>> begin The input

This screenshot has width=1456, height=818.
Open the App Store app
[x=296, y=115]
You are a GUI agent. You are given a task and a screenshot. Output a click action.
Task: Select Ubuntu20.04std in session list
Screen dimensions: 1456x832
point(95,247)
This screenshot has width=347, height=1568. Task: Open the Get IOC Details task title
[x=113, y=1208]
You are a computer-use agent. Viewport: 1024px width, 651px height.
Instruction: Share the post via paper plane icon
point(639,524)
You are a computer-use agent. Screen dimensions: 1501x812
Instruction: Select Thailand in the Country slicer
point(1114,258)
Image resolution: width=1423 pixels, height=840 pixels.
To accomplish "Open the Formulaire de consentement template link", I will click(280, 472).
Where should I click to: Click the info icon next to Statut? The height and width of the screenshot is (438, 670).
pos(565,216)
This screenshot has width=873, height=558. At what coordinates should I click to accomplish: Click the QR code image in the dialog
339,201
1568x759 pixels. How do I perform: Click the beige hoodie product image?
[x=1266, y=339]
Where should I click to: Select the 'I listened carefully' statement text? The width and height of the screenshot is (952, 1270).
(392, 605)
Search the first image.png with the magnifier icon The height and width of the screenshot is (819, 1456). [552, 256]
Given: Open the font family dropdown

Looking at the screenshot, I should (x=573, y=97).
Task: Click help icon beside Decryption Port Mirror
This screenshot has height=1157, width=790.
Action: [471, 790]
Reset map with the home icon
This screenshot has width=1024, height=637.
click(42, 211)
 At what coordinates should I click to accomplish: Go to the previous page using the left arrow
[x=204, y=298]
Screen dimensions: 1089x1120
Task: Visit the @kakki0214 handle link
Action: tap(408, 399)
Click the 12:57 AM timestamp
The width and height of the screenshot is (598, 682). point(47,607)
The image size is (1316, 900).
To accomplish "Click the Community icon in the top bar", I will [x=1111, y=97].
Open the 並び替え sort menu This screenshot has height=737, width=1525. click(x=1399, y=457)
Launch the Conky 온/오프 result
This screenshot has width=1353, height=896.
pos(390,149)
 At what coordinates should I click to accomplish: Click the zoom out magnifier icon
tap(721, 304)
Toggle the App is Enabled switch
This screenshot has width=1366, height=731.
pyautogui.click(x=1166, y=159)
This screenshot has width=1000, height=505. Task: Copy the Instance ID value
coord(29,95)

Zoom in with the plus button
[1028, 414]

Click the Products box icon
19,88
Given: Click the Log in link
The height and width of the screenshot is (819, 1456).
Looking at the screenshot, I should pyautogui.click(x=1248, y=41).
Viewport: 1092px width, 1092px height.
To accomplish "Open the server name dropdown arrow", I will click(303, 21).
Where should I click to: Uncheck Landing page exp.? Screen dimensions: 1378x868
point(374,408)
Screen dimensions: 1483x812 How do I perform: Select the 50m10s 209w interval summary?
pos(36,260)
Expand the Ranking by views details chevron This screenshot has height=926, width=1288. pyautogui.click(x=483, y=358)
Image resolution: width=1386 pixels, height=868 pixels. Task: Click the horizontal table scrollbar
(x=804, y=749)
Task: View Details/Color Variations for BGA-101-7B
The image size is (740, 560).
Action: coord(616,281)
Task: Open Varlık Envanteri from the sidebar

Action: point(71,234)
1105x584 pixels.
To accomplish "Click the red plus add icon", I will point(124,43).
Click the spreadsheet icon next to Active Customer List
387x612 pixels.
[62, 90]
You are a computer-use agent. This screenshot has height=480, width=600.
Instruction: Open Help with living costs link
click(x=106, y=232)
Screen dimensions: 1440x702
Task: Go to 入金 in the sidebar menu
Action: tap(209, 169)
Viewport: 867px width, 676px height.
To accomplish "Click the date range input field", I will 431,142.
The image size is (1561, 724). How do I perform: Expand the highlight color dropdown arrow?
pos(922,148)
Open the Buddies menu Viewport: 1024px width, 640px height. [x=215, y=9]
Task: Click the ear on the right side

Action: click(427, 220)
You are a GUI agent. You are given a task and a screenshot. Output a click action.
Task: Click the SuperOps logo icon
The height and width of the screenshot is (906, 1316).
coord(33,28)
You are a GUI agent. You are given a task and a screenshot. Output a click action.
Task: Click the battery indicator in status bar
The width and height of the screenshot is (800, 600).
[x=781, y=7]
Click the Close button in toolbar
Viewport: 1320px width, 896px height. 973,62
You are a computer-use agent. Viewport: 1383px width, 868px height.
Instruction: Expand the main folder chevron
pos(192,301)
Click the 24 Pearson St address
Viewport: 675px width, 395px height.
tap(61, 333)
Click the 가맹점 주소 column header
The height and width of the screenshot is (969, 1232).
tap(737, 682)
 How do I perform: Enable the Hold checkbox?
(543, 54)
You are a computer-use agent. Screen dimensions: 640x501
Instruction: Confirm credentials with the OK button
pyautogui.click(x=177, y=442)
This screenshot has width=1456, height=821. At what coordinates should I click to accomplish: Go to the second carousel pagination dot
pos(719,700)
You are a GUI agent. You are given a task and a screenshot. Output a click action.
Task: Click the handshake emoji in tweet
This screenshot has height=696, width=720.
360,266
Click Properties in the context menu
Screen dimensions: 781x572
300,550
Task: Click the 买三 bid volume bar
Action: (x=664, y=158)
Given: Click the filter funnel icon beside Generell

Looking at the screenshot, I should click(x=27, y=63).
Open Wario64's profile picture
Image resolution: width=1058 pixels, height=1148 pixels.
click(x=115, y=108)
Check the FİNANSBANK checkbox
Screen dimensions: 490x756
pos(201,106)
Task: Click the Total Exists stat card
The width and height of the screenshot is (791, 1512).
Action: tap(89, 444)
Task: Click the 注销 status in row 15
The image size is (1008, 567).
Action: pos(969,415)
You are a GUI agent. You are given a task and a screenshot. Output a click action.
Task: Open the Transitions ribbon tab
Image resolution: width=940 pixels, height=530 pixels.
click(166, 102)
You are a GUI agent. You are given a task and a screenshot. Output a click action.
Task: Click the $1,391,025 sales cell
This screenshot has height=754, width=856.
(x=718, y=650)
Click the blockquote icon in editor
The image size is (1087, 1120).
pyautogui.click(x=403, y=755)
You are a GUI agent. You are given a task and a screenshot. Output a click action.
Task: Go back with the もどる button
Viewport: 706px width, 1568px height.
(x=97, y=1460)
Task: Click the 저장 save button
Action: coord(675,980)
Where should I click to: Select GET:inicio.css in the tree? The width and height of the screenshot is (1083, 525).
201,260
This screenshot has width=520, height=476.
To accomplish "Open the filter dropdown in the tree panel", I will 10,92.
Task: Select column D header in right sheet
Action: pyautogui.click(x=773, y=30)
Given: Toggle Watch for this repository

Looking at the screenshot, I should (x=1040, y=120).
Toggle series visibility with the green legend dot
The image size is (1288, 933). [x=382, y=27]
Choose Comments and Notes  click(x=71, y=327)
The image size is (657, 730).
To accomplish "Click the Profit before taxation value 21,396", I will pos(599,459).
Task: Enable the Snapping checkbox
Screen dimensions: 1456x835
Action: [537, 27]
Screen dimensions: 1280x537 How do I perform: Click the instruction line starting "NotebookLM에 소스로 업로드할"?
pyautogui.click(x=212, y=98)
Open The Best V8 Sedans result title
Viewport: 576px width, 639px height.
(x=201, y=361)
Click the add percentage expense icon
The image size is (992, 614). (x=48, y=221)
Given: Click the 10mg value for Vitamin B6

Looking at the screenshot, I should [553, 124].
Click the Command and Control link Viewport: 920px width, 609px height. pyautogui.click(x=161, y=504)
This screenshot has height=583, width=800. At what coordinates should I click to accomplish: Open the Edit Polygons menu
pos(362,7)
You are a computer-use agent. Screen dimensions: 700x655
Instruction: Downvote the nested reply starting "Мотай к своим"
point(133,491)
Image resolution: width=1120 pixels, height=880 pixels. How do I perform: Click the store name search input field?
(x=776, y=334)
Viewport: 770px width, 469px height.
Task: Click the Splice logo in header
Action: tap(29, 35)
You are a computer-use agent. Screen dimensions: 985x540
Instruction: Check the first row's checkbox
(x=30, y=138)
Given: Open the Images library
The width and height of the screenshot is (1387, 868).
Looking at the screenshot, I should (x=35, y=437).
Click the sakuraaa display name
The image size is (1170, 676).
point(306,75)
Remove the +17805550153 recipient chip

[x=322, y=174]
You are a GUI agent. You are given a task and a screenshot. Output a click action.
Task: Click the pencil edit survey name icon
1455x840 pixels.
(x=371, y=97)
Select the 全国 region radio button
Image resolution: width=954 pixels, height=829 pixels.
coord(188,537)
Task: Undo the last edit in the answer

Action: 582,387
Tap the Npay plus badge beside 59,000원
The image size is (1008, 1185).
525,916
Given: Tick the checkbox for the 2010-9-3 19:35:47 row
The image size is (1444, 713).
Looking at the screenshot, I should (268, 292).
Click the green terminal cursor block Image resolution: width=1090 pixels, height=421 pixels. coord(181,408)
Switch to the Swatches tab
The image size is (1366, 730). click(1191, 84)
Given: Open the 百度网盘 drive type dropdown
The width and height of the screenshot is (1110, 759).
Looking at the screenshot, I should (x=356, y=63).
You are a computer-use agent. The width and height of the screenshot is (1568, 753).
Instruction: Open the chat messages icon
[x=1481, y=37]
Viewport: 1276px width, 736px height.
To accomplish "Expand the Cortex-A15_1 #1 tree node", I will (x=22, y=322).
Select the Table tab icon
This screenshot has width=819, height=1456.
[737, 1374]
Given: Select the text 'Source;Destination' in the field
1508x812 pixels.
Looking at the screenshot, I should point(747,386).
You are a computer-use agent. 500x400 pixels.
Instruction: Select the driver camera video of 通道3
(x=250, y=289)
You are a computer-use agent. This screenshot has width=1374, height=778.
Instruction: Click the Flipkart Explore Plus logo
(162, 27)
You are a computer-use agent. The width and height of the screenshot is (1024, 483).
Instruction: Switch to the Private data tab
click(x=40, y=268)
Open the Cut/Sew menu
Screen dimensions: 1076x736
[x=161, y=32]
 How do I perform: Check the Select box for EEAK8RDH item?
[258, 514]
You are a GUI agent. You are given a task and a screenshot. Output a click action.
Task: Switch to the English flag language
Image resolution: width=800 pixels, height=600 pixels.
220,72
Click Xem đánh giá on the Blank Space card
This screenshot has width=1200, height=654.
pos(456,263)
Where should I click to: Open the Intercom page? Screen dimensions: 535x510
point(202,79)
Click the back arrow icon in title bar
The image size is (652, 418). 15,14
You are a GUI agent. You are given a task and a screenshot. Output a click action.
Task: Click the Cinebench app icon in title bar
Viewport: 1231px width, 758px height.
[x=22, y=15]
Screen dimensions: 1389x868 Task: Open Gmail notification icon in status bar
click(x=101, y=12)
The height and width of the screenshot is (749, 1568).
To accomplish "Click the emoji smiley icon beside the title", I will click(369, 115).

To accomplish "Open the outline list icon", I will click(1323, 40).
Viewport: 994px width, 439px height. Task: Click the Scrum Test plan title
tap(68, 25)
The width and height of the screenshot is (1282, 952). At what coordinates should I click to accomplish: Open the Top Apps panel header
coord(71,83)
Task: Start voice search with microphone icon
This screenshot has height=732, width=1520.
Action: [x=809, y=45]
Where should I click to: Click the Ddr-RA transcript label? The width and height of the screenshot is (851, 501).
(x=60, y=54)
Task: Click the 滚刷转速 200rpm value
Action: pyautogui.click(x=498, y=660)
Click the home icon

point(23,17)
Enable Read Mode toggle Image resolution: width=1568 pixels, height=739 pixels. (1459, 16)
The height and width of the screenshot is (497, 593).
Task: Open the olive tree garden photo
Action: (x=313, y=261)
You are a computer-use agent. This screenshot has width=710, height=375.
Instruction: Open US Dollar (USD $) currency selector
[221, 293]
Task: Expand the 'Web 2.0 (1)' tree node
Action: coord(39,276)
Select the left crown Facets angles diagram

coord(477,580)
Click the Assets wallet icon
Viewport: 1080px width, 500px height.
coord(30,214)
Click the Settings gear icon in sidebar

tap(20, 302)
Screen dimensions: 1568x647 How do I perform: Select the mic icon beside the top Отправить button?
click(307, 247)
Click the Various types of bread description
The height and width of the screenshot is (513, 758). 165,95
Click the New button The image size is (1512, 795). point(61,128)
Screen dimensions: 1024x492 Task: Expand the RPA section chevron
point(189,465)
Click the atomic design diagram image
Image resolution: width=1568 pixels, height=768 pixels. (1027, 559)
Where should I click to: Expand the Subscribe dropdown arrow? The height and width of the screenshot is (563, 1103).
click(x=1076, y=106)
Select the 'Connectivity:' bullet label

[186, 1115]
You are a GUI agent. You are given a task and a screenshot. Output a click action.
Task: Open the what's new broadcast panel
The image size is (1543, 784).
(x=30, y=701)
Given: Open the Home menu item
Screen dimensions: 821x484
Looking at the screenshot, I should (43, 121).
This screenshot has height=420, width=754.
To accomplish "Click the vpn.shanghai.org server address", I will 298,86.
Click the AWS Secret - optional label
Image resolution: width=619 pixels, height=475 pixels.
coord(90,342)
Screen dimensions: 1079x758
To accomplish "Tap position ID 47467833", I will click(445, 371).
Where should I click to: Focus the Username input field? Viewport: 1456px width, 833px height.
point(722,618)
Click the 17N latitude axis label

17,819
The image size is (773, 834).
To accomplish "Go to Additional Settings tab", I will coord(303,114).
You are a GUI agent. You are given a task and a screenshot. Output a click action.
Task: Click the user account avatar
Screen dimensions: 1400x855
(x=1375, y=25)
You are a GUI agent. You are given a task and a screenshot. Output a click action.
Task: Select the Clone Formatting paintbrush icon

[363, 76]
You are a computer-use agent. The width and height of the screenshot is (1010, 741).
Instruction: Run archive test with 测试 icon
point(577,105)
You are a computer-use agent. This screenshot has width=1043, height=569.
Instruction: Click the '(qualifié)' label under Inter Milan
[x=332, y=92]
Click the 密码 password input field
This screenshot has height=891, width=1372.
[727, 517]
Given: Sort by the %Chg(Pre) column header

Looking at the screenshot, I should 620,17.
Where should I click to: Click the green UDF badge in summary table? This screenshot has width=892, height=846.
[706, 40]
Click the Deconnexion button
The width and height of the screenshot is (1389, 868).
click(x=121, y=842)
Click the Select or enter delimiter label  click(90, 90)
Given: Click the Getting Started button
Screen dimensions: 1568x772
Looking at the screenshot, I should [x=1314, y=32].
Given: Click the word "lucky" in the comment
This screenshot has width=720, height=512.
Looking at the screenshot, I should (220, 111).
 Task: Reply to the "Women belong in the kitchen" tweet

>> end The input

| What you are asked to do |
Put the rows, starting at the one containing "Click the Deconnexion button" and ending at the last row above, into a Markdown table with the columns Row and Text, leaving out blank lines.

| Written answer |
| Row | Text |
|---|---|
| 1 | Click the Deconnexion button |
| 2 | The width and height of the screenshot is (1389, 868). |
| 3 | click(x=121, y=842) |
| 4 | Click the Select or enter delimiter label  click(90, 90) |
| 5 | Given: Click the Getting Started button |
| 6 | Screen dimensions: 1568x772 |
| 7 | Looking at the screenshot, I should [x=1314, y=32]. |
| 8 | Given: Click the word "lucky" in the comment |
| 9 | This screenshot has width=720, height=512. |
| 10 | Looking at the screenshot, I should (220, 111). |
| 11 |  Task: Reply to the "Women belong in the kitchen" tweet |